#### Collected data
====================

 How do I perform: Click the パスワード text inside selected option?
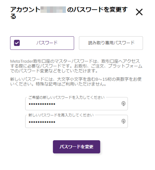47,43
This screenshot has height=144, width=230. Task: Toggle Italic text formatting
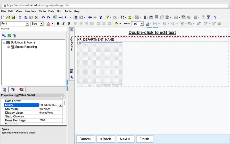[x=64, y=24]
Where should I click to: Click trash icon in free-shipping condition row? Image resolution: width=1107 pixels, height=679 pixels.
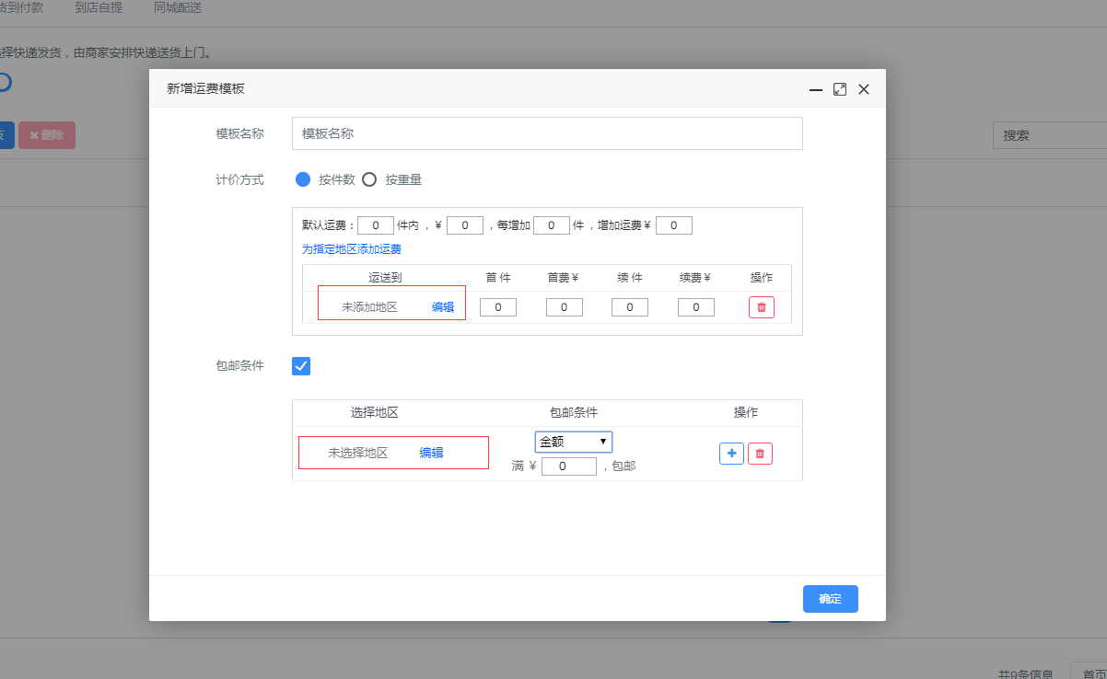760,454
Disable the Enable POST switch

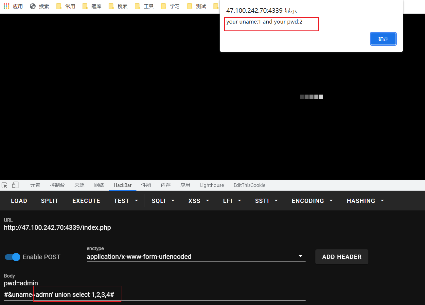(x=13, y=257)
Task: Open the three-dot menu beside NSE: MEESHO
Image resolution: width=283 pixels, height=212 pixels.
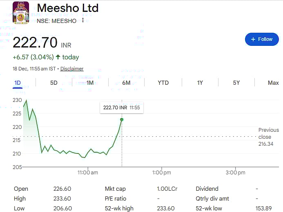Action: [x=83, y=20]
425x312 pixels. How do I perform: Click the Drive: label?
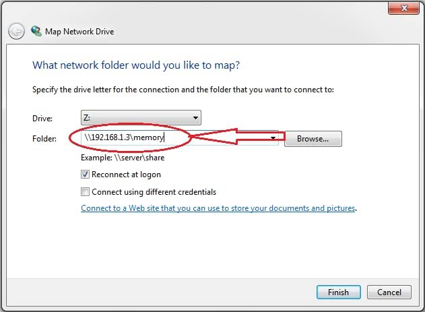[42, 119]
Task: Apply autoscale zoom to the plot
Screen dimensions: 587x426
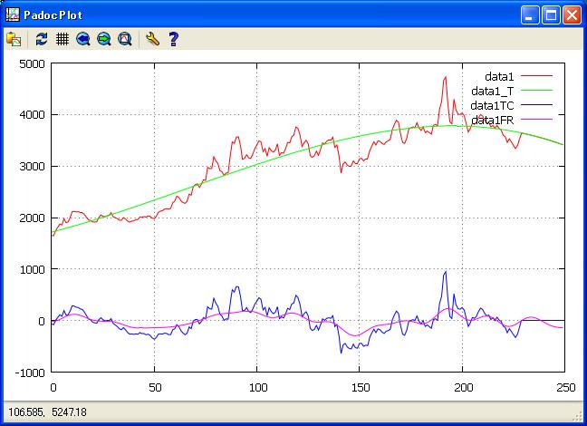Action: click(x=125, y=39)
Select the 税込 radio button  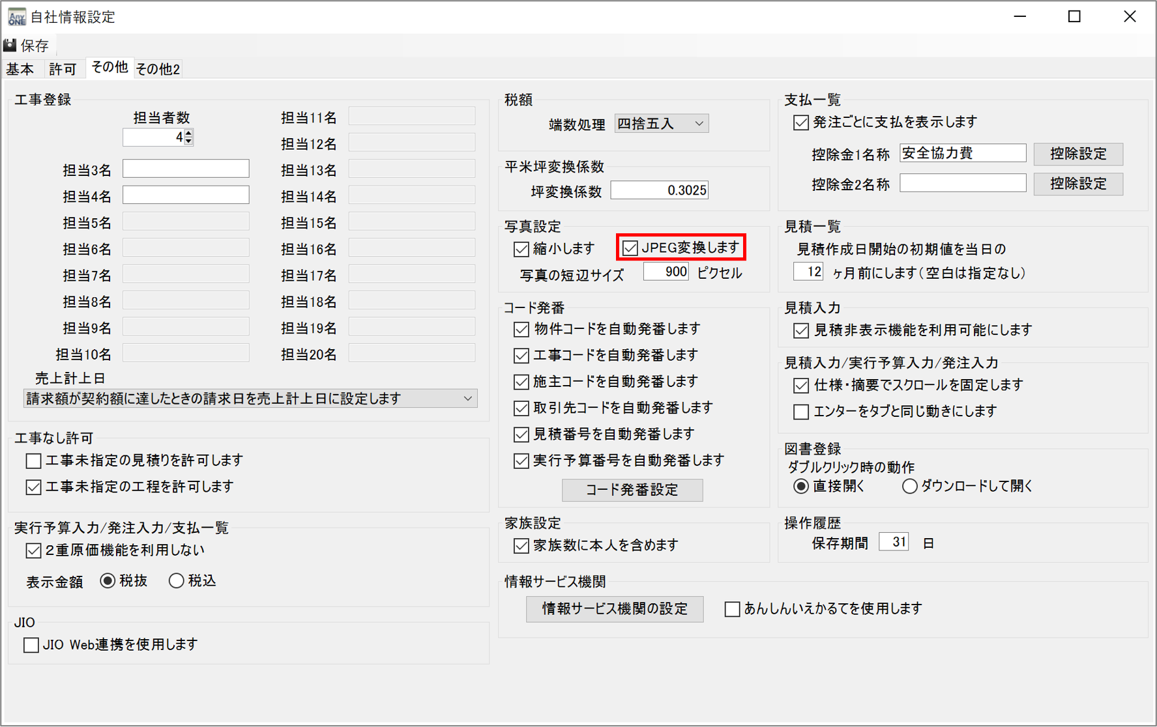tap(176, 581)
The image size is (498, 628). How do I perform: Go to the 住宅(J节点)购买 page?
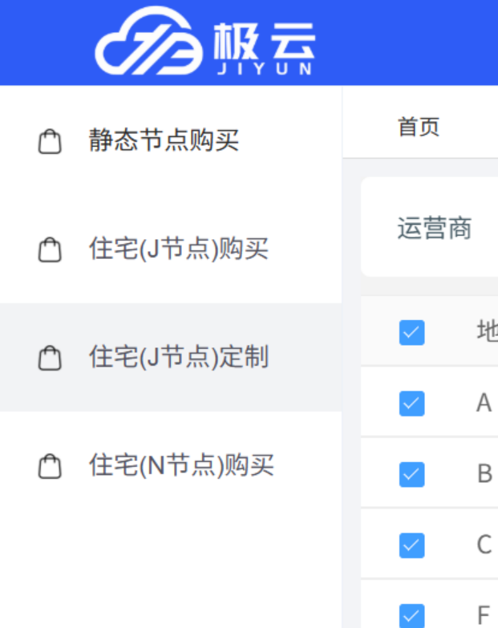point(178,249)
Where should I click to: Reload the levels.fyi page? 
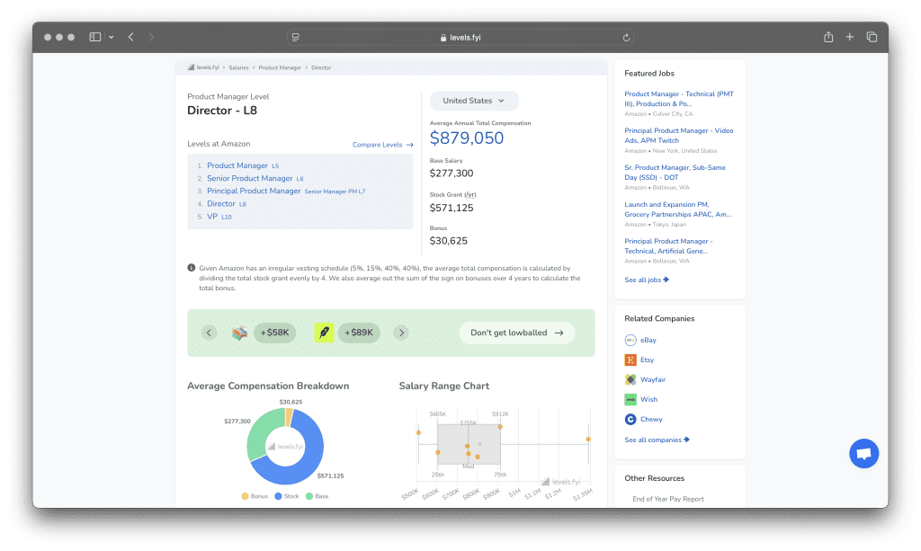pos(626,38)
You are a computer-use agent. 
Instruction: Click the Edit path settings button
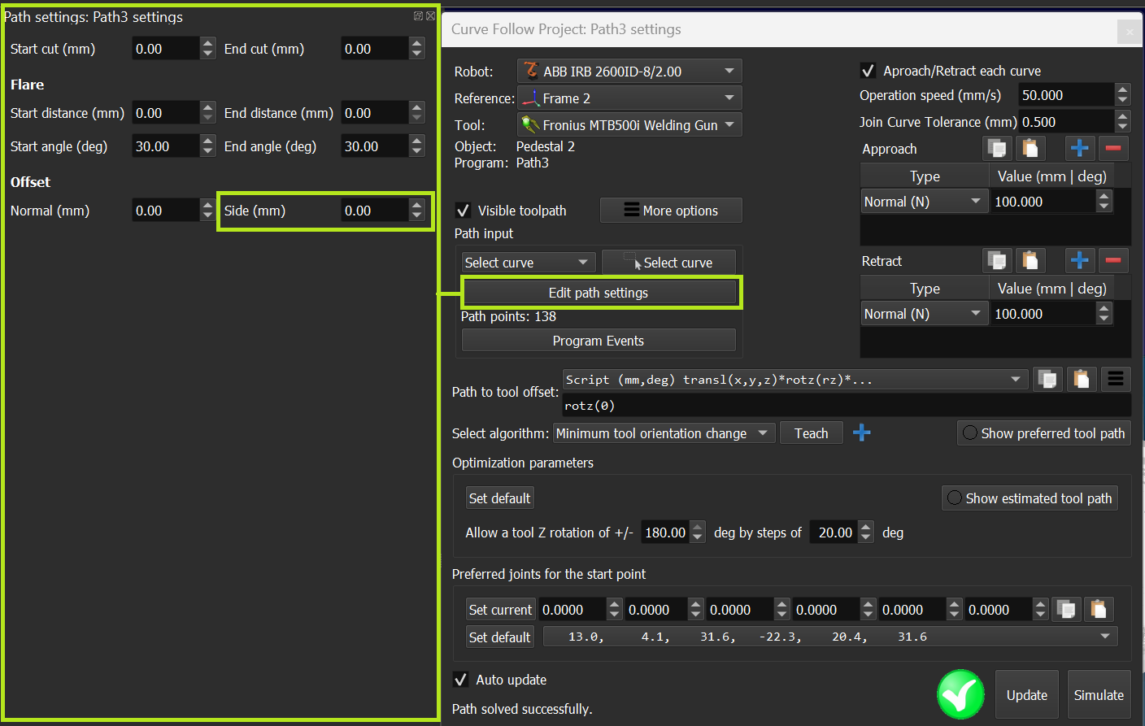click(599, 293)
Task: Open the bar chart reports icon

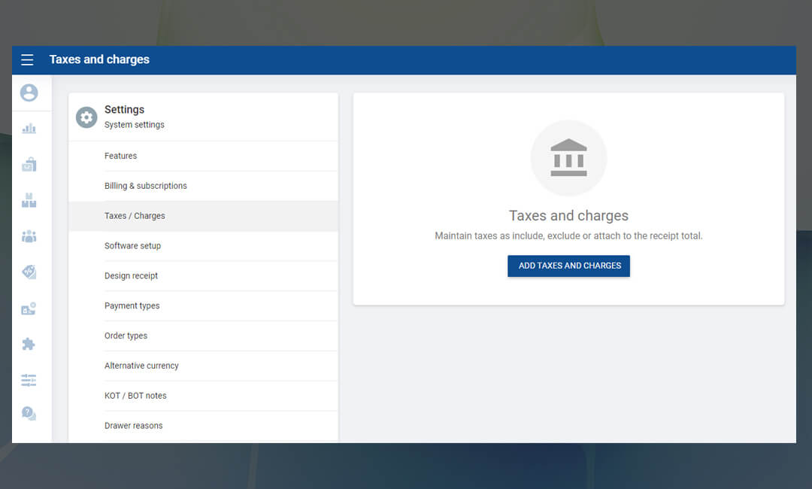Action: [x=29, y=129]
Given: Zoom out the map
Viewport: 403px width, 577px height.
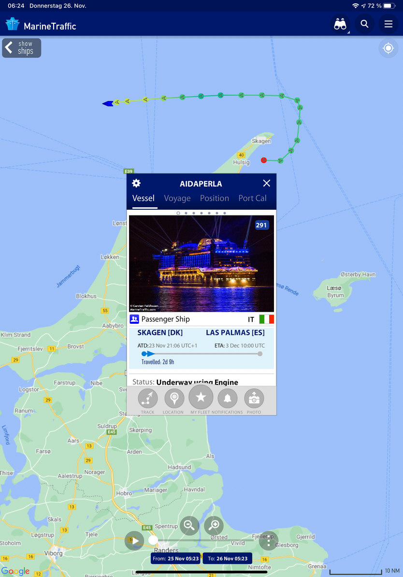Looking at the screenshot, I should 189,525.
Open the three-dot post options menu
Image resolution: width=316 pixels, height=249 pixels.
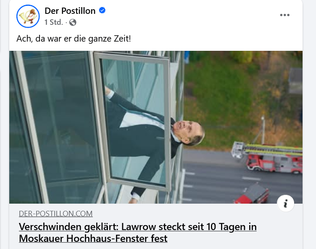pyautogui.click(x=284, y=15)
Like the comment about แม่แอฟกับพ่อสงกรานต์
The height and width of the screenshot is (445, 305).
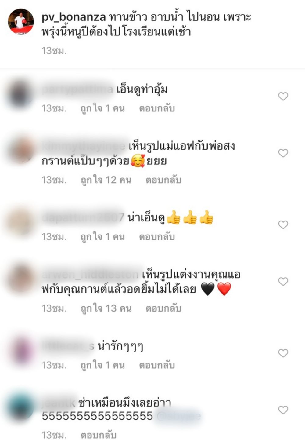point(283,153)
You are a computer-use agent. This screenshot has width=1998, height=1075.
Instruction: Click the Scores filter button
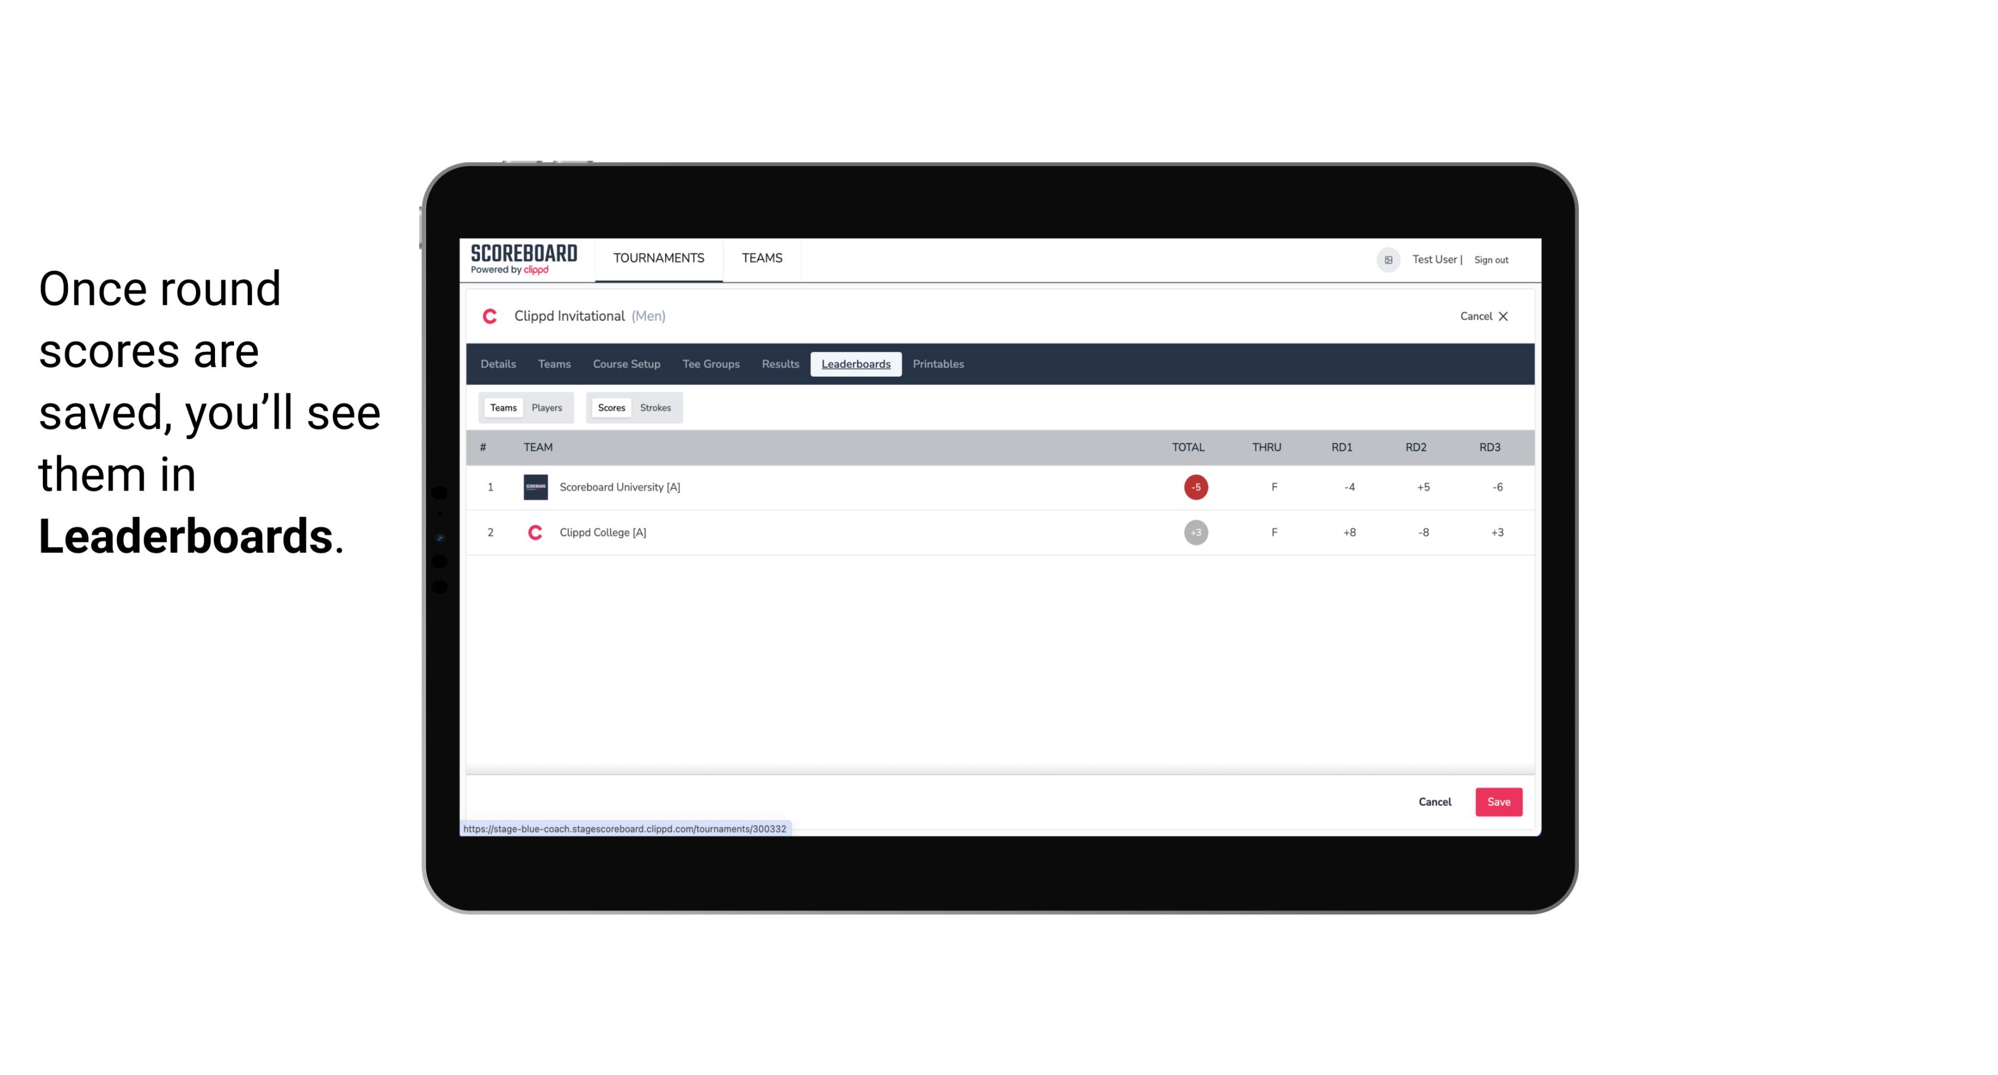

====================

#### PROBLEM REQUIREMENTS
Could you copy every line from the records that mentions the word "menu"?

#### EXERCISE SOLUTION
Task: Open the three-dot menu beside NSE: MEESHO
Open the three-dot post options menu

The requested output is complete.